Il fallait ensuite s’assurer que l’organite photosynthétique pourrait continuer à fonctionner. En effet, la plupart des cellules ont la capacité de « phagocyter » (manger) les molécules et intrus qui les pénètrent – ce qui leur permet d’éliminer tout « envahisseur » potentiellement dangereux. Les chercheurs ont donc voulu retarder cette destruction. « Nous avons utilisé des cellules ovariennes de hamster chinois (CHO) qui ont une faible capacité de phagocytose, précise Sachihiro Matsunaga. Si nous avions travaillé avec des macrophages, des cellules du système immunitaire dont le rôle est de digérer les agents pathogènes, les chloroplastes auraient été dégradés au moment même où ils y entraient. »
Si bien que lorsque les scientifiques ont observé leurs cellules hybrides au microscope à fluorescence, ils ont découvert qu’elles avaient bien conservé des chloroplastes fonctionnels avec leurs pigments de chlorophylle : une première. Ils avaient migré près du noyau de la cellule et les mitochondries s’en étaient rapprochées, suggérant de possibles interactions – qui restent à prouver. Leur activité photosynthétique s’est maintenue pendant plus de deux jours, avant de se dissiper quatre jours après introduction.

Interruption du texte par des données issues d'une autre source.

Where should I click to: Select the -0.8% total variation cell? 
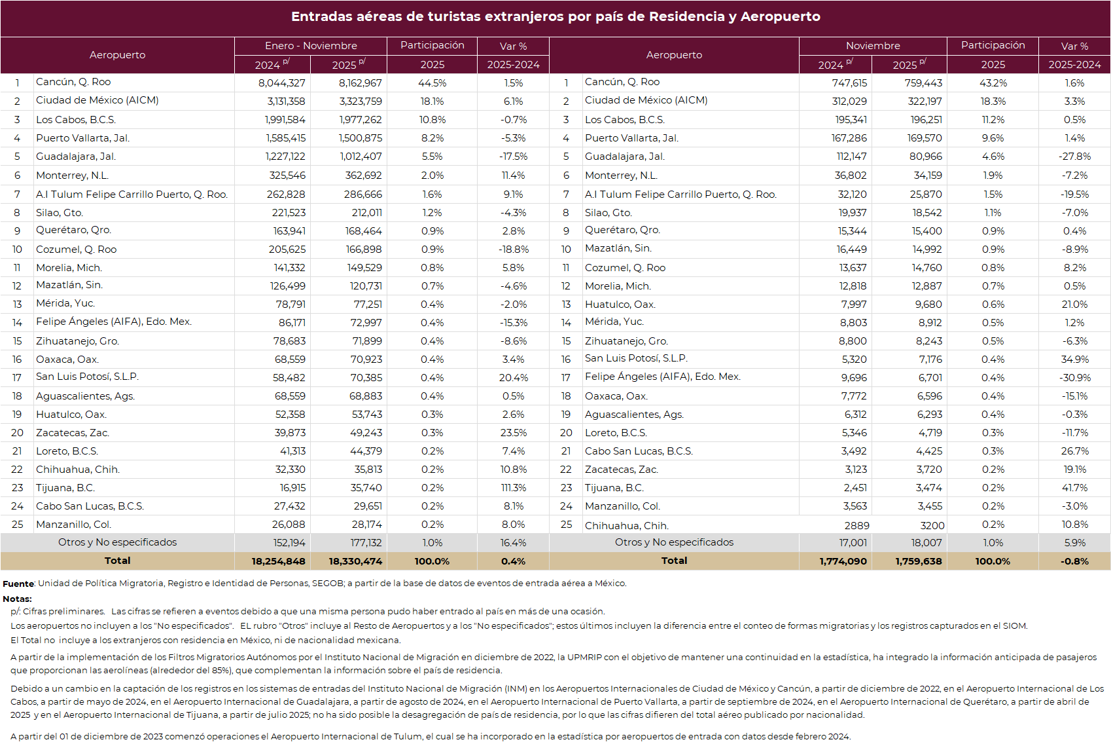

LA PHOTOSYNTHÈSE BIENTÔT APPRIVOISÉE ?
Les possibilités que cette découverte laisse entrevoir sont impressionnantes, notamment en médecine dans les domaines de l'ingénierie cellulaire et tissulaire. Elle permet notamment d’envisager la production d’organes, de tissus, et même de viandes synthétiques.

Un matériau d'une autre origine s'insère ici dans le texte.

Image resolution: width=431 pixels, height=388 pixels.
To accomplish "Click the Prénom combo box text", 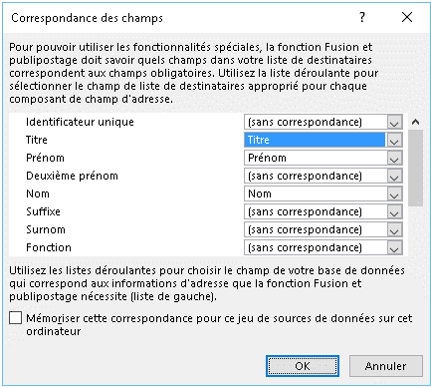I will (x=267, y=158).
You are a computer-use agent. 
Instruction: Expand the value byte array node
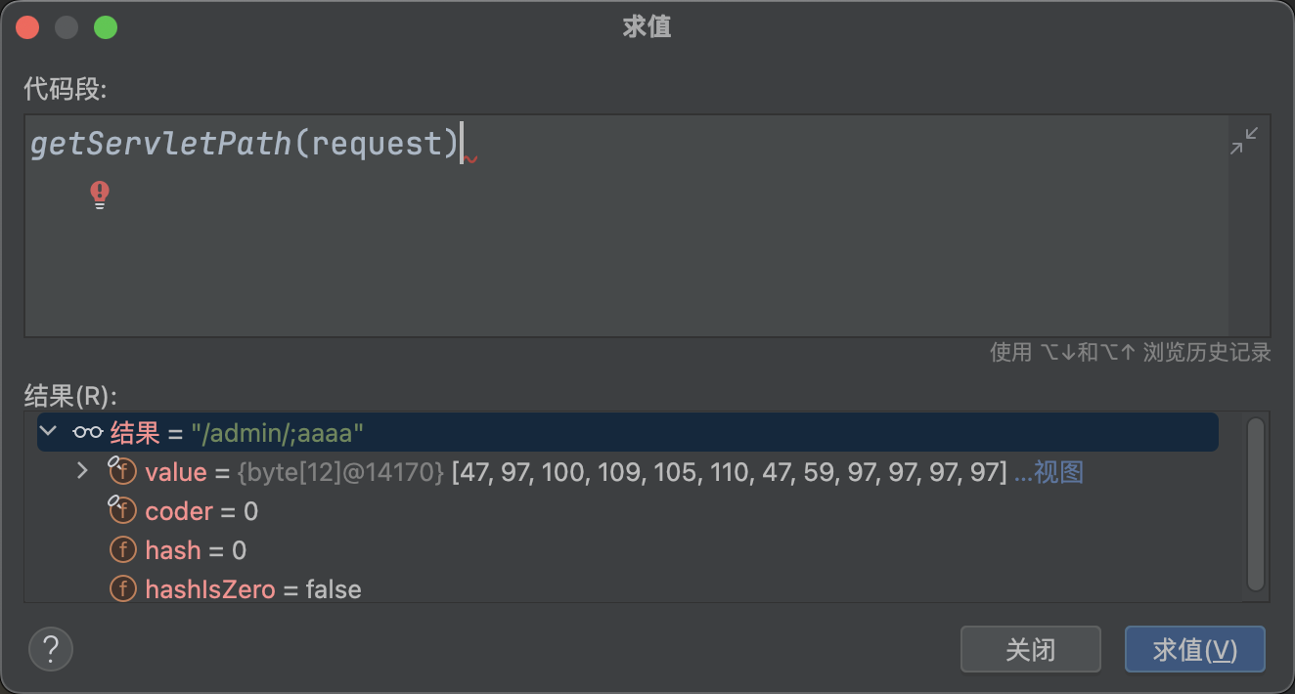pos(83,472)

Sur cette photographie, le mini-foie créé en laboratoire flotte au milieu d'une substance riche en nutriments. Cette prouesse médicale offre une solution prometteuse face aux nombreux défis posés par l'étude des maladies chez l'Homme.
« Le problème actuel avec les organoïdes [ndlr : des mini organes développés en laboratoire] et la viande artificielle est que l'environnement de tels systèmes est hypoxique » explique Sachihiro Matsunaga. En d’autres termes, les tissus qui composent nos organes sont constitués d’une succession de couches cellulaires. Or sans oxygène, leurs mitochondries sont à l’arrêt et les cellules animales meurent… « Plus la taille du tissu est grande, plus il est difficile d’apporter suffisamment d’oxygène artificiellement. »
Les données de l’étude révèlent que les chloroplastes fournissent indirectement de l’oxygène aux cellules animales, ce qui décuple la rapidité de la division cellulaire. En intégrant ce type de cellules pour produire de la chair artificielle qui est généralement transparente, la lumière pourrait traverser uniformément les couches et subvenir aux besoins d’apports en oxygène. « Cela pourrait améliorer l'état hypoxique à l'intérieur de la masse cellulaire et permettre ainsi une augmentation de la quantité de tissu produit, » ajoute le biologiste.
À plus long terme, de telles cellules pourraient même être injectées par voie intraveineuse dans le cadre de « thérapies photosynthétiques » pour traiter l’hypoxie causées par certaines maladies cardiaques.